当前位置:网站首页>Statistical analysis - data level description of descriptive statistics

Statistical analysis - data level description of descriptive statistics

2022-06-25 15:11:00 A window full of stars and milky way

Generally speaking, the numerical characteristics of a set of sample data can be described from three aspects :

  1. Level of data ( It can also be called centralized trend or position measurement ), Reflecting data Value size

  2. Differences in data , Reflect the... Between data The degree of dispersion

  3. The distribution shape of the data , Reflecting the distribution of data skewness and kurtosis

Statistics describing the level

Data level refers to the size of the value , The statistics that describe the level of data are The average , quantile , The number of , At the same time, these statistics can also be used to describe the Concentration trend degree .

The average

** Simple average (simple mean)** Formula :

x ˉ = x 1 + x 2 + x 3 + . . . + x n n = ∑ i = 1 n x i n \bar{x} = \frac{x_{1}+x_{2}+x_{3}+...+x_{n}}{n} = \frac{\sum_{i=1}^{n}x_{i}}{n} xˉ=nx1+x2+x3+...+xn=ni=1nxi

Weighted average (weighted mean): If the sample is divided into K Group , Group median for each group ( The average of the upper and lower limits of the group ) by m1,m2,…,mk The frequency of each group is expressed in f1,f2,…,fk Express , Then the formula for calculating the average number of samples is :
x ˉ = m 1 f 1 + m 2 f 2 + m 3 f 3 + . . . + m k f k f 1 + f 2 + f 3 + . . . + f k = ∑ i = 1 k m i f i ∑ i = 1 k f i \bar{x} = \frac{m_{1}f_{1}+m_{2}f_{2}+m_{3}f_{3}+...+m_{k}f_{k}}{f_{1}+f_{2}+f_{3}+...+f_{k}} = \frac{\sum_{i=1}^{k}m_{i}f_{i}}{\sum_{i=1}^{k}f_{i}} xˉ=f1+f2+f3+...+fkm1f1+m2f2+m3f3+...+mkfk=i=1kfii=1kmifi

Generally speaking , The overall average is unknown , Because we can't get the total data , So we often infer the average of the population from the average of the samples .

R Method

#  stay  R Find a simple average in 
load(".\\tongjixue\\example\\ch3\\example3_1.RData")    # 30 Scores of students 
head(example3_1,5)   #  Before the exhibition 5 Scores of students 
mean(example3_1$ fraction )  #  Average the scores 


# mean(x, trim = 0, na.rm = FALSE, ...)
# x -  vector 
# trim -  The value is 0~0.5 Between , for example trim=0.1, It means sorting before calculation , Then remove the front 10% And after 10% The data of , Finally, calculate the average of the remaining data 
# na.rm -  The default is FALSE, When it comes to TRUE when , Indicates that missing values in the data are removed .( Cannot calculate when there is a missing value in the data )
fraction
85
55
91
66
79
80
#  stay  R Find the weighted average in 
load(".\\tongjixue\\example\\ch3\\example3_2.RData") 
example3_2

weighted.mean(example3_2$ Group median , example3_2$ The number of )

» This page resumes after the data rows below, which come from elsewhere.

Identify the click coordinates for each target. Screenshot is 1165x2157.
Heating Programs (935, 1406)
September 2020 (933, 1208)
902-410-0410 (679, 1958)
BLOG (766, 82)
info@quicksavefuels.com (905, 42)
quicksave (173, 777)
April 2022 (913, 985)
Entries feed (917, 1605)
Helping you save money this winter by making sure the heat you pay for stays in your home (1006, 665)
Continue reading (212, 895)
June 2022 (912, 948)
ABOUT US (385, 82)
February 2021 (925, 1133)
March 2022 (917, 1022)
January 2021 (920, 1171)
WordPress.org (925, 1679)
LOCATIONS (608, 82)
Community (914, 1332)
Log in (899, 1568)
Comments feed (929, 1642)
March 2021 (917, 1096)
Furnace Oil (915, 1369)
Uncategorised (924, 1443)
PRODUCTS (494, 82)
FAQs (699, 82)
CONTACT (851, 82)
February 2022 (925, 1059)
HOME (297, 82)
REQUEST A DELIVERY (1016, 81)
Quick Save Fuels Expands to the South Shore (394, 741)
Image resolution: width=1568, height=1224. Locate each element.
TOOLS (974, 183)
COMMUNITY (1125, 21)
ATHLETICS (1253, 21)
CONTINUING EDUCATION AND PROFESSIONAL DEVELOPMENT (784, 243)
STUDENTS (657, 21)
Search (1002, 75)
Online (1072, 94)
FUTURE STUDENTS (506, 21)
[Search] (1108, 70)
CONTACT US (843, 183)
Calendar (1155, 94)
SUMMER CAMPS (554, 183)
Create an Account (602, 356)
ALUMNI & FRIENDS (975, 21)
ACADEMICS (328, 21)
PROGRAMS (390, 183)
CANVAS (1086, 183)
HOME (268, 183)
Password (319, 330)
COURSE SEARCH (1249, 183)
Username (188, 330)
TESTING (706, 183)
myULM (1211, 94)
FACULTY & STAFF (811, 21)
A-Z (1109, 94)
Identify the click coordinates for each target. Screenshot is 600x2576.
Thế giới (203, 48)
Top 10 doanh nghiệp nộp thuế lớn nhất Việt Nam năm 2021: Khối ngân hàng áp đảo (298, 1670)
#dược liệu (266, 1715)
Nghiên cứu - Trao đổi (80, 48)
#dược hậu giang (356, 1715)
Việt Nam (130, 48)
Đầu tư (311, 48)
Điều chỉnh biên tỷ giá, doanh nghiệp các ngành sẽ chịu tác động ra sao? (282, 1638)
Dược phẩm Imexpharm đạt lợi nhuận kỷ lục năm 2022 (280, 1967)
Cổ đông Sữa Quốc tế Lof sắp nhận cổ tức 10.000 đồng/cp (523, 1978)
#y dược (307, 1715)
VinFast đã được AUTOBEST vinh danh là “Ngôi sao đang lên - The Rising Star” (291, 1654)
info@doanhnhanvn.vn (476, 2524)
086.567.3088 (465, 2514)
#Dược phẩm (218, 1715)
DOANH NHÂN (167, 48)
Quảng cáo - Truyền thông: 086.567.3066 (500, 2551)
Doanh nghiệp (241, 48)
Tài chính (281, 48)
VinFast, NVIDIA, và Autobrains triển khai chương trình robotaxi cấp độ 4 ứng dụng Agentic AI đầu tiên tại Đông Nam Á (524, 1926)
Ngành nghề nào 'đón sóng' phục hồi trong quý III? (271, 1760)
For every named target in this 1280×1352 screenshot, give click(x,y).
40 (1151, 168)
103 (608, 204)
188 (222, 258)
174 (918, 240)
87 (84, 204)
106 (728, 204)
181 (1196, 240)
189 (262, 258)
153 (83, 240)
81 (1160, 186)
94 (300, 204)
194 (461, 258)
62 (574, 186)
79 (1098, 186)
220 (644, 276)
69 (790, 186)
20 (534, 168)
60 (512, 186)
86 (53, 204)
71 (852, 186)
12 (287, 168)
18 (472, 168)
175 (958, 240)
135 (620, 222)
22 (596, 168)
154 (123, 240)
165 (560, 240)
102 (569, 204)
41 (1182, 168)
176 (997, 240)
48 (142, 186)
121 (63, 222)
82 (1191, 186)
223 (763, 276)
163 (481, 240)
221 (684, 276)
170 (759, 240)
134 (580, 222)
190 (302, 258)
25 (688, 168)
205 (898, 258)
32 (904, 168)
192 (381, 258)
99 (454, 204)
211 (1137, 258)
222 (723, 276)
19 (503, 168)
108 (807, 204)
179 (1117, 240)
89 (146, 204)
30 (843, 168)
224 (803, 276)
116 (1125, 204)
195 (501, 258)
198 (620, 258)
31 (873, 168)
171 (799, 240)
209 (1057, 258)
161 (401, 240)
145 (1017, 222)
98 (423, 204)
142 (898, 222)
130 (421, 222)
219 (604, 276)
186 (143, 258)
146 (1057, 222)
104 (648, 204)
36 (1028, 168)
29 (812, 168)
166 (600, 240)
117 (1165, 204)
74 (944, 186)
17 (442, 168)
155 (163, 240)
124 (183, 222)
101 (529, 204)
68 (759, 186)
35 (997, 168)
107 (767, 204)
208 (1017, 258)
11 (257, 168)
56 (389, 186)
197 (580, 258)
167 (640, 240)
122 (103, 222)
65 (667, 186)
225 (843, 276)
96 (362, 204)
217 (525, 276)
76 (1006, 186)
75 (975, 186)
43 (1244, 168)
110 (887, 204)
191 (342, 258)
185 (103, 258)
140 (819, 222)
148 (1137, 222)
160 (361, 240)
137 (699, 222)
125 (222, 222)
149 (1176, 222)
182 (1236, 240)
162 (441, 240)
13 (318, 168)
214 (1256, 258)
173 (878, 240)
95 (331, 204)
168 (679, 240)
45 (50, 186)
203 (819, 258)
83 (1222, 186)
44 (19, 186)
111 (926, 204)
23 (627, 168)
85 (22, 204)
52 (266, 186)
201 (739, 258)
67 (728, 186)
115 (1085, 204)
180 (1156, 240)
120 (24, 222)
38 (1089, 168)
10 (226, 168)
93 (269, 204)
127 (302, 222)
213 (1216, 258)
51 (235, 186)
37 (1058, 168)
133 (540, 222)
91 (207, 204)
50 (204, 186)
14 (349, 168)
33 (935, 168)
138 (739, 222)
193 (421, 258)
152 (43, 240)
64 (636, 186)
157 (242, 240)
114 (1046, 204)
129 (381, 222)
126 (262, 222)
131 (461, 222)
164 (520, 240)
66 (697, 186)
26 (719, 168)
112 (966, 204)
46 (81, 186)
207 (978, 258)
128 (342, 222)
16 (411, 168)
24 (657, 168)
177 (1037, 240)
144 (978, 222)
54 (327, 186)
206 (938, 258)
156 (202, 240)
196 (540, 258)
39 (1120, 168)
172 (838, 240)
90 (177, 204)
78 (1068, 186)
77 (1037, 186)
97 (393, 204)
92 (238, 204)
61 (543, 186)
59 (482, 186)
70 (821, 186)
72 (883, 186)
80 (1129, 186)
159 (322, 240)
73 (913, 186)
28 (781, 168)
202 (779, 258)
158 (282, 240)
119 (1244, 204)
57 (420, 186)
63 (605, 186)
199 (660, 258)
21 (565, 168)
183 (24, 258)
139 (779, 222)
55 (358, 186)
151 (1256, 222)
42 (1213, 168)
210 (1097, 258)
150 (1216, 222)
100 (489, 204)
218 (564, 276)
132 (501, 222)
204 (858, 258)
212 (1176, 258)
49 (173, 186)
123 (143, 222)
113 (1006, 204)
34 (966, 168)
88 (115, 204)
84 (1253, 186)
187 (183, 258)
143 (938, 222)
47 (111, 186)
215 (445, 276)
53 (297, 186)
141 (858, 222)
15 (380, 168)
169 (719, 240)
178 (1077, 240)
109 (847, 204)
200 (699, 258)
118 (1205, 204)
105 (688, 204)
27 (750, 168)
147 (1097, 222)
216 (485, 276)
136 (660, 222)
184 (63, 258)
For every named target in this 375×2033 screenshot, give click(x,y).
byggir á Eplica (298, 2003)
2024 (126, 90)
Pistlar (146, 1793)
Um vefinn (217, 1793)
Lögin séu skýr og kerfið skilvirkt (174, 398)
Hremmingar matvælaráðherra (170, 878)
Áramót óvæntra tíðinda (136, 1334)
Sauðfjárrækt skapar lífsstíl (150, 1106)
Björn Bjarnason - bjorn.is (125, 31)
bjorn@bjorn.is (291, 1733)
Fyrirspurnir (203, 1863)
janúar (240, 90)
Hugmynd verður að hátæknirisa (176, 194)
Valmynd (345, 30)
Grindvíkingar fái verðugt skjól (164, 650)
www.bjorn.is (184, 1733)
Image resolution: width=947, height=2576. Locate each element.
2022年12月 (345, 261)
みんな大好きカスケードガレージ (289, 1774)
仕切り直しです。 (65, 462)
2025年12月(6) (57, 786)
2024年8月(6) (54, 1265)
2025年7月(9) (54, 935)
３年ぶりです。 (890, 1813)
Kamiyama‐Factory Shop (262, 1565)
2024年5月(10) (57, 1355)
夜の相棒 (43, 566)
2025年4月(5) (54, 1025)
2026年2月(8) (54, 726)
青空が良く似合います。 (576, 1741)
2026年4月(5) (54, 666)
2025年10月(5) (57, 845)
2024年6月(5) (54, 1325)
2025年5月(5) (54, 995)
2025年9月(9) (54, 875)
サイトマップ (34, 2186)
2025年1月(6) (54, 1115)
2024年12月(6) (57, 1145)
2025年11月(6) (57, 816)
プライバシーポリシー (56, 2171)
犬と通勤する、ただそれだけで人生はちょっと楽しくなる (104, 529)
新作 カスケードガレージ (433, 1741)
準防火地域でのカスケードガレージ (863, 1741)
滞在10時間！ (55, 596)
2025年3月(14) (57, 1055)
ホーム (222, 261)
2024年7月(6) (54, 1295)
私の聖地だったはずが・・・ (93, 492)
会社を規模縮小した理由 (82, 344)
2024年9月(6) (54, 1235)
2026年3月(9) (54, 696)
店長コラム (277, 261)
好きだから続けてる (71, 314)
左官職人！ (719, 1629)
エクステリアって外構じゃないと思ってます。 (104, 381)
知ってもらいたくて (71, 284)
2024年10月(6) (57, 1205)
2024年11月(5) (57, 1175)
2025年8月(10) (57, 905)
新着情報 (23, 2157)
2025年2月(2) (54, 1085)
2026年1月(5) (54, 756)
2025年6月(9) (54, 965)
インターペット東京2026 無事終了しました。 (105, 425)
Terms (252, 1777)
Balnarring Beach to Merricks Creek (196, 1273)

# weighted.mean(x, w,...,na.rm=FALSE)
# x -  The object for calculating the weighted average , Corresponding to  f
# w -  The corresponding weight vector , It is equivalent to  m
grouping Group median The number of
60 following 55 3
60—70 65 4
70—80 75 4
80—90 85 10
90—10095 9
81

python Method

import numpy as np
import pandas as pd
from IPython.core.interactiveshell import InteractiveShell
InteractiveShell.ast_node_interactivity = "all"    # jupyter The results are displayed in multiple lines 

data_1 = np.array([[1, 2], [3, 4]])   #  matrix 
data_2 = pd.DataFrame(data_1)  #  Data frame 
data_2
01
012
134
#  stay  python Find a simple average in 


#  Using the method of data frame 
data_2.mean()


# data.mean(axis=None, skipna=True)
# axis -  The default is axis=None, That is, output the average value of each column 
# skipna: Boolean value , The default is True, Exclude... When calculating the result NA / null value 


#  Use  numpy Function of 
np.mean(data_1,axis=(1,0))


# np.mean(data, axis=None)
# axis -  The default is axis=None, If it's a tuple , Then calculate the average value on multiple axes . for example (0,1) Calculate the average of all data in rows and columns .
0    2.0
1    3.0
dtype: float64

2.5
#  Import data 
data_2 = pd.read_csv('.\\tongjixue\\example\\ch3\\example3_2.csv',engine='python')
data_2
grouping Group median The number of
060 following 553
160—70654
270—80754
380—908510
490—100959
#  stay python Seek in the middle   Weighted average 

np.average(data_2[' Group median '],weights=data_2[' The number of '])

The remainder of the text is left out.